• Data listing:
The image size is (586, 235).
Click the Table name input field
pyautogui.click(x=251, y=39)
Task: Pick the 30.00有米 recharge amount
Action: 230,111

• Requirement:
Repeat the data with "input field" swapped for "text box" and everything else unchanged.

• Output of the task:
The image size is (586, 235).
Click the Table name text box
pyautogui.click(x=251, y=39)
Task: Pick the 30.00有米 recharge amount
Action: 230,111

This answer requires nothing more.